Immortality – written by The Gibb brothers
If you have been following all my stories in “It is What it Is” you will have a very good idea of the road I have travelled, who I was, what I experienced, what I gained, what I lost, and now it’s time for me to announce, so this is who I am.
The last four years having been the most extreme of my life, have carried the greatest learnings. What made them so extreme though, was because I didn’t learn the lessons from my past experiences and so it was as if deep down I’d decided that it was time, it was time remember who I am and not who others had programmed me to be. Some of these experiences were too much for me to bear back then and maybe my subconscious mind buried them deeply until I was strong enough to open the, reconsider them, process them and conquer them. Other experiences were simply ones that I hadn’t learned from and so I was just repeating the same old destructive behaviours, over and over again.

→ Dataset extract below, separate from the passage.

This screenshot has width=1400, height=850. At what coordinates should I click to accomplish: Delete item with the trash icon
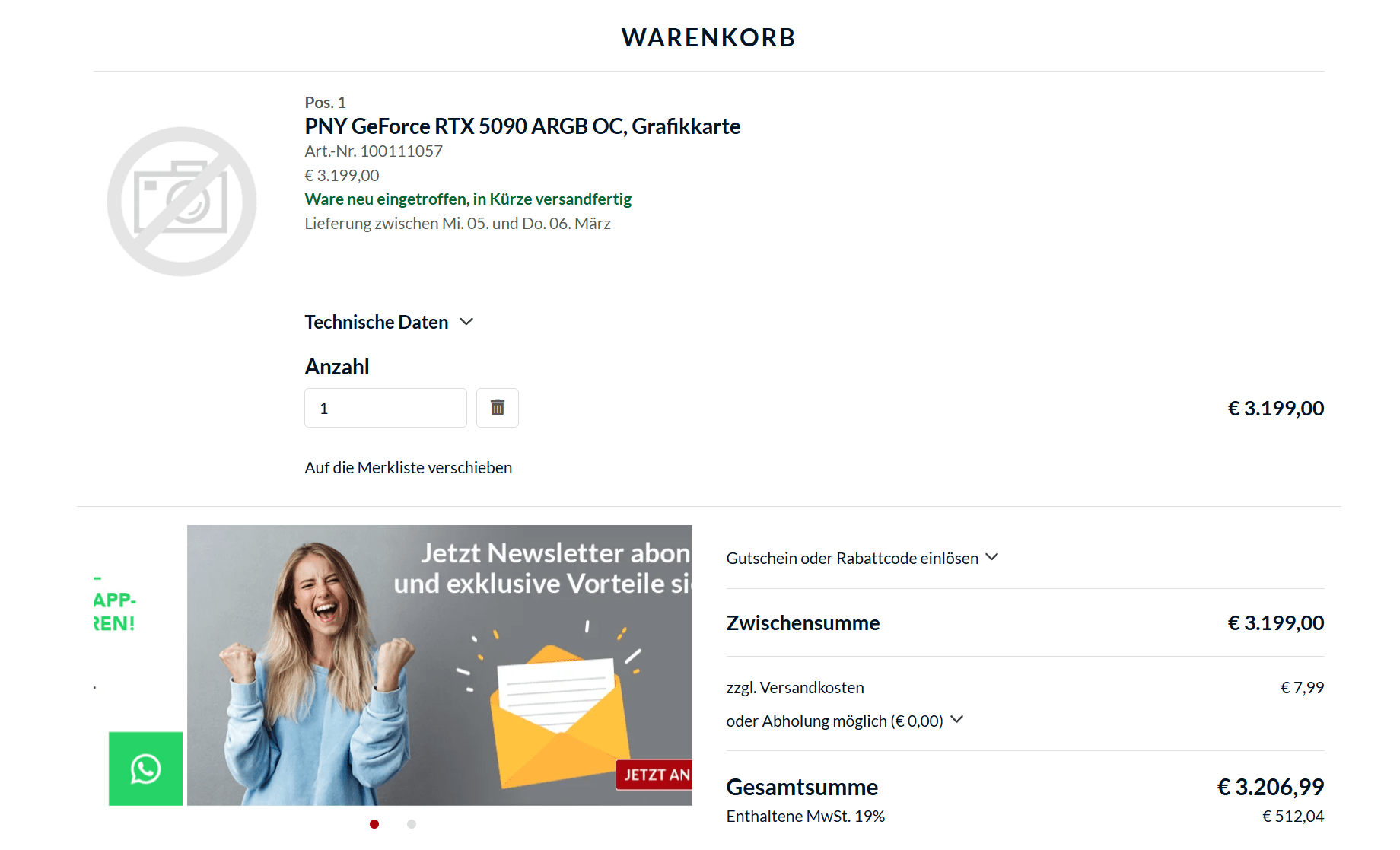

I have had a strange relationship with religion and God most of my life. Born in to the neutral world of Anglicanism through rote rather than dedication, church was considered for what we used to say “Hatches, matches and despatches”, that being births, deaths and funerals. My experience with the fundamental Christian company that I shared in Be a Great Employee I worked at for two years certainly didn’t help my thinking around religion either.

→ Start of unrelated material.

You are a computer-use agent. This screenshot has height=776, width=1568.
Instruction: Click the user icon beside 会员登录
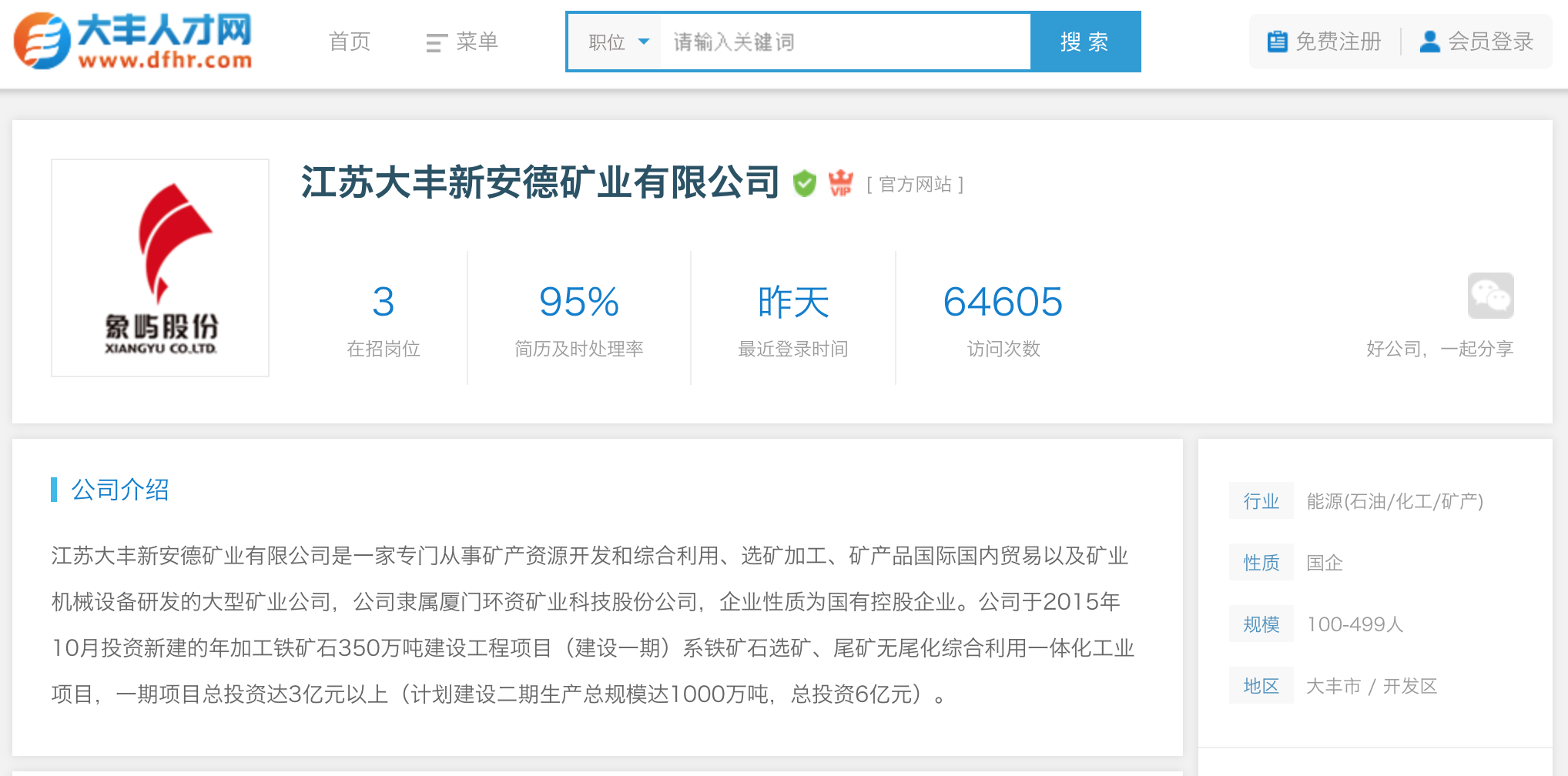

I read a quotation recently that provided me with absolute clarity around my personal feelings and relationship with Spirit, God, Universe, or whatever you would like to call it.
“Religion is for those who are afraid to go to hell. Spirituality is for those who have already been there.”
I have been to hell and come back, more than once, and I have learned great lessons along this journey. I am smarter and I am wiser and I am much stronger than I was before. I have changed in so many wonderful ways, and yet in many ways I am still exactly the same.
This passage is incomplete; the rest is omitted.